DATA TO EXAMINE:
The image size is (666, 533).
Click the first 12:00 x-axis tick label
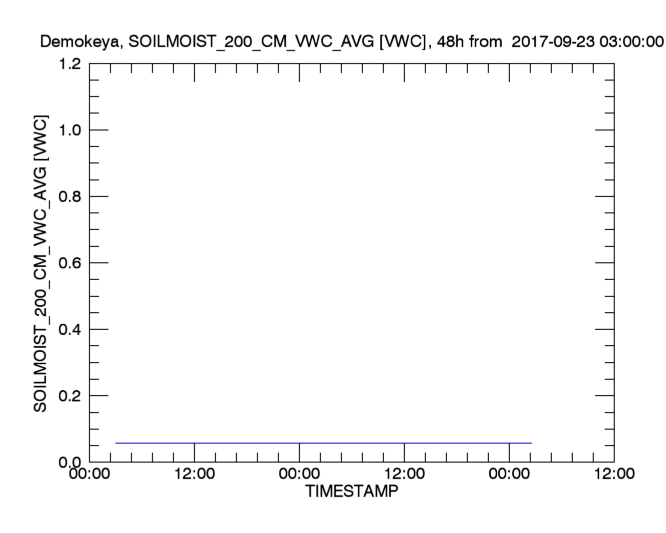pos(194,475)
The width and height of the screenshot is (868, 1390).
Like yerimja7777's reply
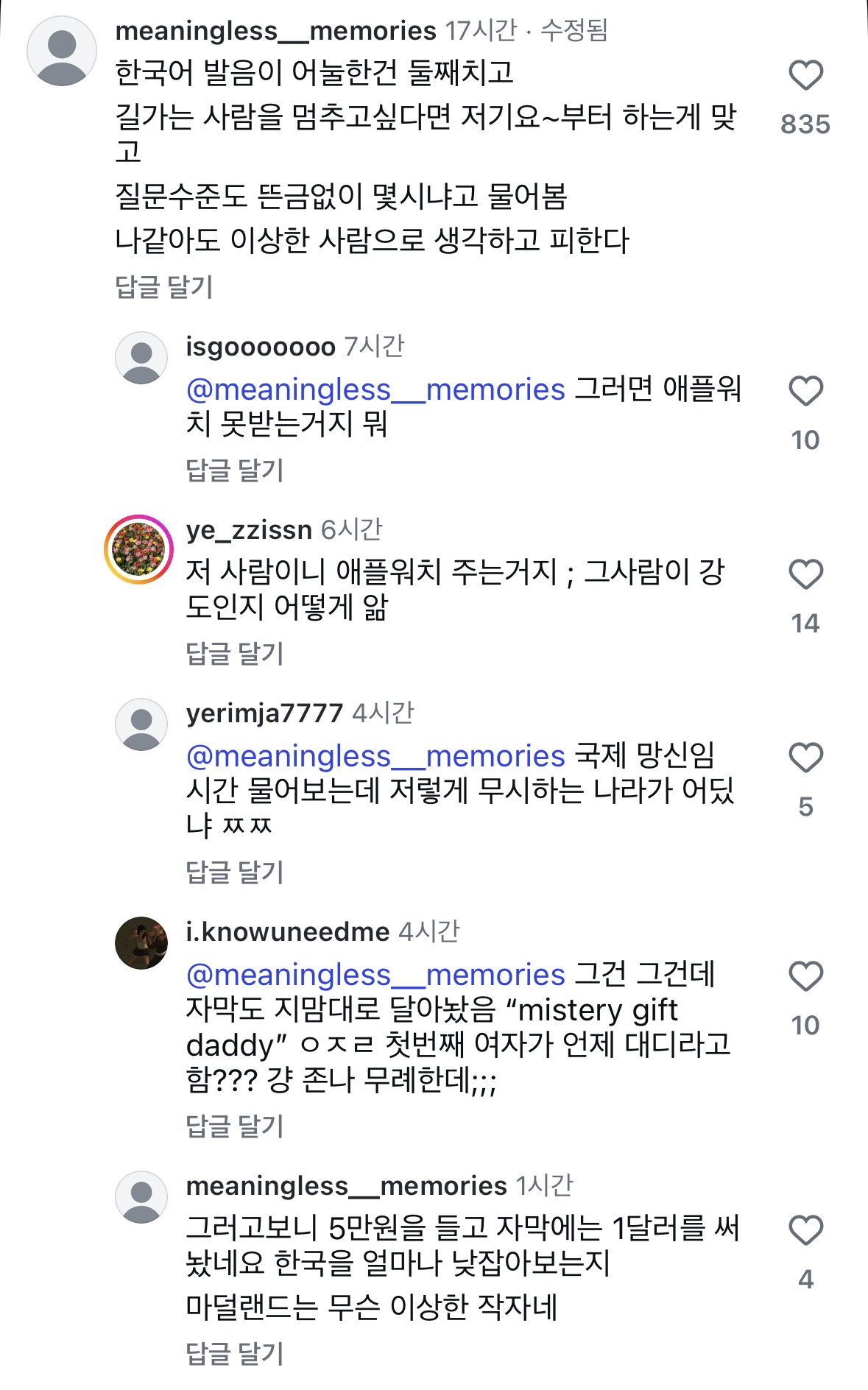805,758
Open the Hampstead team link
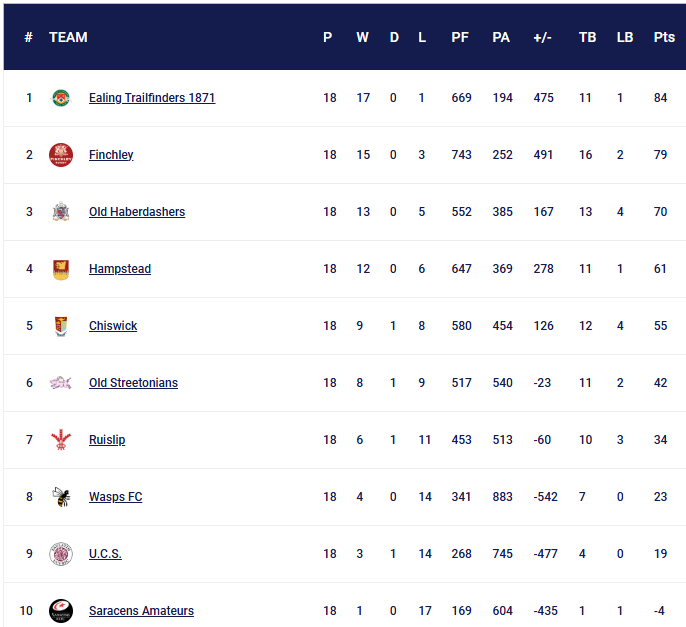This screenshot has height=627, width=686. [x=120, y=269]
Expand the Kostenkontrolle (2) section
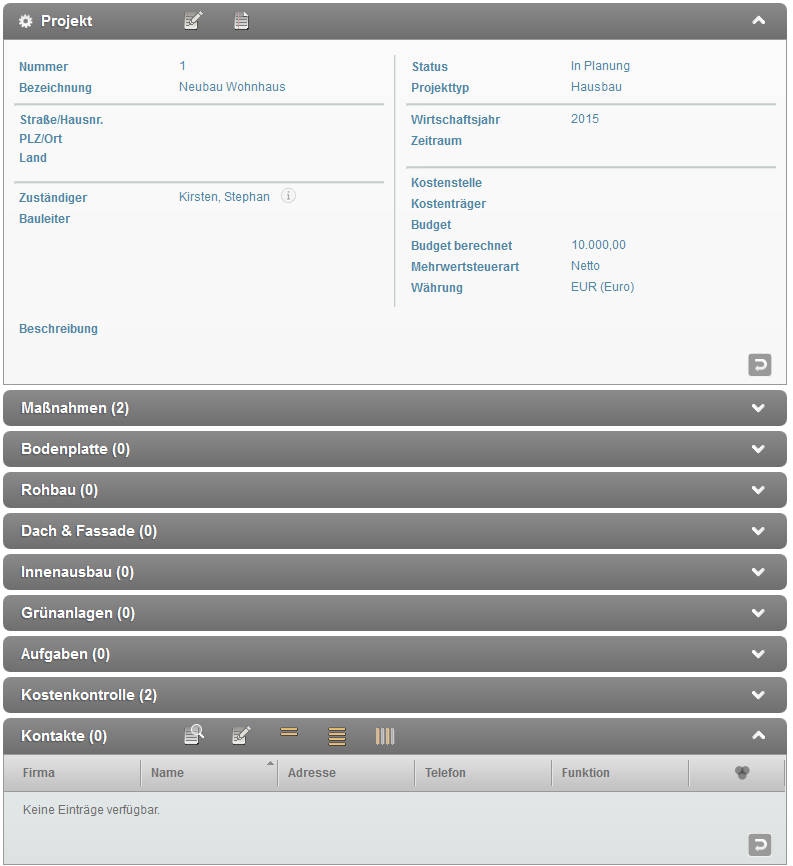This screenshot has height=866, width=793. click(x=758, y=695)
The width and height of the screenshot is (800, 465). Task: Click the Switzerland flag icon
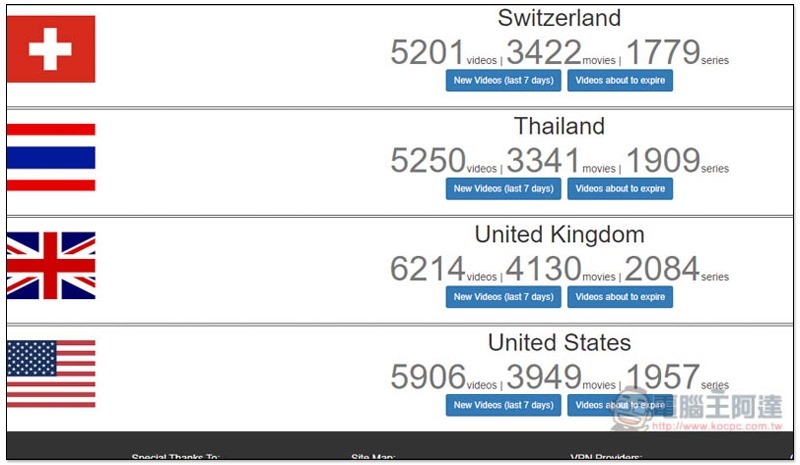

WHAT YOU ARE ASKED TO DO:
What the answer must hold is the exact text of every line from the one containing "Click the first 12:00 x-axis tick label" through the end of the data, minus any pictures.

OUTPUT OF THE EXERCISE:
Click the first 12:00 x-axis tick label
pos(194,475)
The width and height of the screenshot is (868, 1390).
Like yerimja7777's reply
805,758
Open the Hampstead team link
This screenshot has height=627, width=686. [x=120, y=269]
Expand the Kostenkontrolle (2) section
This screenshot has height=866, width=793. click(x=758, y=695)
The width and height of the screenshot is (800, 465). Task: Click the Switzerland flag icon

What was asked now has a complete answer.